31st January 2014

My Dad microwaves his red wine

 

My Dad microwaves his red wine.

He says it’s brings out the flavour.

Now I’m no wine aficionado, but I’m fairly sure the sight of my old man blasting a goblet of claret in the micro for 15 seconds would turn a sommelier a funny shade of olive.

I suspect the micro-mulling of red wine isn’t widely practiced as it nukes the delicate nuances and characteristics of the wine, the very things the hard working vineyard owner worked so hard to put in the bottle in the first place. 

In many ways, this is how I feel about Autotrace, the process of vectorising a hand drawing. The drawing is fed through a computer program which converts all of the hand drawn lines and marks into a series of points, which are then joined by straight lines. Think of it as a massive dot to dot.

During this re-formatting, many of the little intricies that make a drawing unique and full of character; the wobbly hand drawn line, the smudgy bits, the little quivers of nib to paper, are erased. Stripped away, deleted, lost forever.

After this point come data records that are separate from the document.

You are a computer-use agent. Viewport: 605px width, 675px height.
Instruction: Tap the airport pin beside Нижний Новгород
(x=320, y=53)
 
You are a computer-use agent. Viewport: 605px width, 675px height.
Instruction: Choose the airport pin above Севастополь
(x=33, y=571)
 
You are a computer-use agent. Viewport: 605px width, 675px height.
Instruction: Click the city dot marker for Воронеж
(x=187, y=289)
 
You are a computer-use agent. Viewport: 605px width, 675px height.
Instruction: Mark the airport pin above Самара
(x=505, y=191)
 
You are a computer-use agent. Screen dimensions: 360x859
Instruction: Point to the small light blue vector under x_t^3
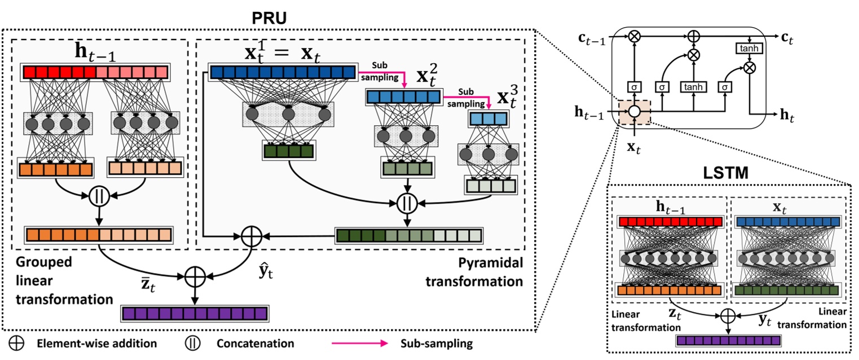point(488,119)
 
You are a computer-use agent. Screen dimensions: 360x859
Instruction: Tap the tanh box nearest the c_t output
point(749,49)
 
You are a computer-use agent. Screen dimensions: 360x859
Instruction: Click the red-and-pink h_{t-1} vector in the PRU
point(96,72)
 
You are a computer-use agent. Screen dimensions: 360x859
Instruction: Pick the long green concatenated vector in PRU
point(409,235)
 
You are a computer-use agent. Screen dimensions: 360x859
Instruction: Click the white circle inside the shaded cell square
point(634,112)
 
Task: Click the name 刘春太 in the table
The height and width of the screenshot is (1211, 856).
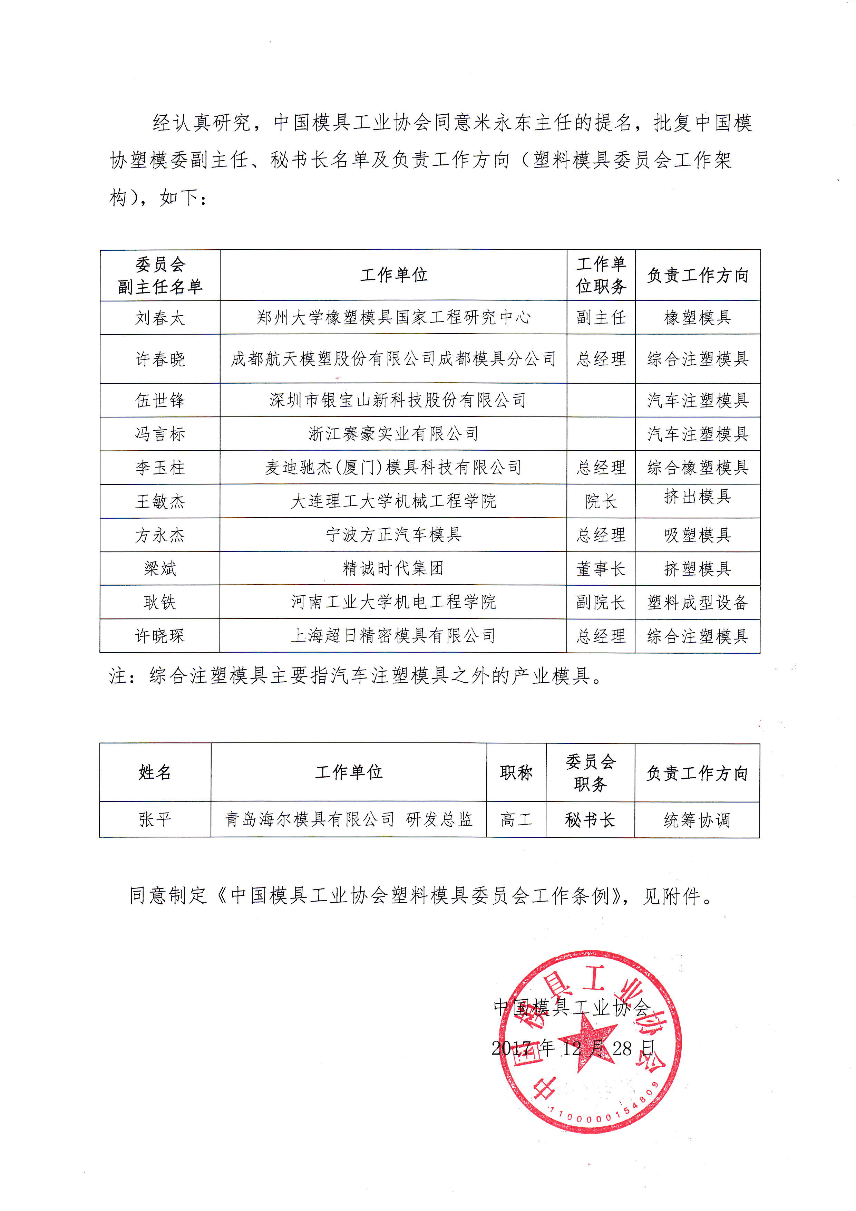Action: point(160,318)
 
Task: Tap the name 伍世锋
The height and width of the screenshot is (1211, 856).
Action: point(160,400)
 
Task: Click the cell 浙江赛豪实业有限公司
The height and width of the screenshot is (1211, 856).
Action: point(393,434)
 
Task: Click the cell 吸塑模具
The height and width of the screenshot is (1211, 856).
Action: point(697,535)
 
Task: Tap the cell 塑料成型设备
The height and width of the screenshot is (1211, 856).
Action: point(697,602)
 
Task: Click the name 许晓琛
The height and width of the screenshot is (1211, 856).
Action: point(160,636)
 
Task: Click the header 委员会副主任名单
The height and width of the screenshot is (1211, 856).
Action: point(160,275)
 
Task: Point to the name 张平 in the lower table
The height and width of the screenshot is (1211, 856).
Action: point(155,819)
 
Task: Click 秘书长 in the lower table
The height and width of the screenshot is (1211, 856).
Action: point(590,819)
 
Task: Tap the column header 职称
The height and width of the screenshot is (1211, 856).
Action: point(516,773)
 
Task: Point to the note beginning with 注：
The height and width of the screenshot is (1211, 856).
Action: point(356,676)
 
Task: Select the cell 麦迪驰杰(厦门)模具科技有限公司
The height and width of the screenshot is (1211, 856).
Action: point(393,467)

The result? A steralised version of the original (if you ask me).

So why do it?

(Autotrace, not microwaving).

Well in fairness, some manufacturing methods do require vector based artwork. There’s no getting round that one. Yet. Scale can be easier to play with, curves can be perfected, special effects can be layered on.

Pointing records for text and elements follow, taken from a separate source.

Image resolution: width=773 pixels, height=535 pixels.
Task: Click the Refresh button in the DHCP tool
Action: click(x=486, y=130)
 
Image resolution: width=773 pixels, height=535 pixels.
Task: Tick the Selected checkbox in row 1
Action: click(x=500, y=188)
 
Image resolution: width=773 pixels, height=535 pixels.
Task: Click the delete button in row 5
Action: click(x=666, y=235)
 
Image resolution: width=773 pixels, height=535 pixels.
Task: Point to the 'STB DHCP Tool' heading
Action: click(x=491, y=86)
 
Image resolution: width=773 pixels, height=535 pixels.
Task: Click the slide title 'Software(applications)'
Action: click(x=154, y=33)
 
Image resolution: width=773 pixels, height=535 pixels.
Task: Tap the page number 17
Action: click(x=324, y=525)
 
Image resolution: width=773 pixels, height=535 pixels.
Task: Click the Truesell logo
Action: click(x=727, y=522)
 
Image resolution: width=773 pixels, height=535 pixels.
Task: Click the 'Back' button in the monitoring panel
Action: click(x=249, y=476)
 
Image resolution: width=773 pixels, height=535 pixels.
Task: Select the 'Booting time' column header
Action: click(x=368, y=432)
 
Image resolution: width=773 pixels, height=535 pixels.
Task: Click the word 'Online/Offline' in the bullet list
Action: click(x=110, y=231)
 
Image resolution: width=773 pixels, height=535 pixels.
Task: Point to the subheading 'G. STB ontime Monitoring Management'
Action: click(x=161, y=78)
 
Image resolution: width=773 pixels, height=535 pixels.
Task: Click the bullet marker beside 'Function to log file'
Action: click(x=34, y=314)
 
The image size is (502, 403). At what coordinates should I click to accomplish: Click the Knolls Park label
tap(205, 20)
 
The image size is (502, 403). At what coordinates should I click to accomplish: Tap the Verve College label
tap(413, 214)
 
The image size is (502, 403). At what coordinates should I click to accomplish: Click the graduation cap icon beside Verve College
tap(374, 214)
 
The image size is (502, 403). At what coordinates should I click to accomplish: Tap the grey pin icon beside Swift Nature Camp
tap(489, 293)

It does have its uses, just not in my studio.

If you commission a hand drawn illustration, a hand drawn illustration you shall get. I like my drawings to remain in their original state (and my red wine at room temperature).

Embrace the imperfections. Reveal in the delight of a fingerprint and champion the odd smudge, in my opinion, they are the best bits!

So that’s why I don’t supply my artwork in vector format, and why I don’t drink red wine at my parents’ house.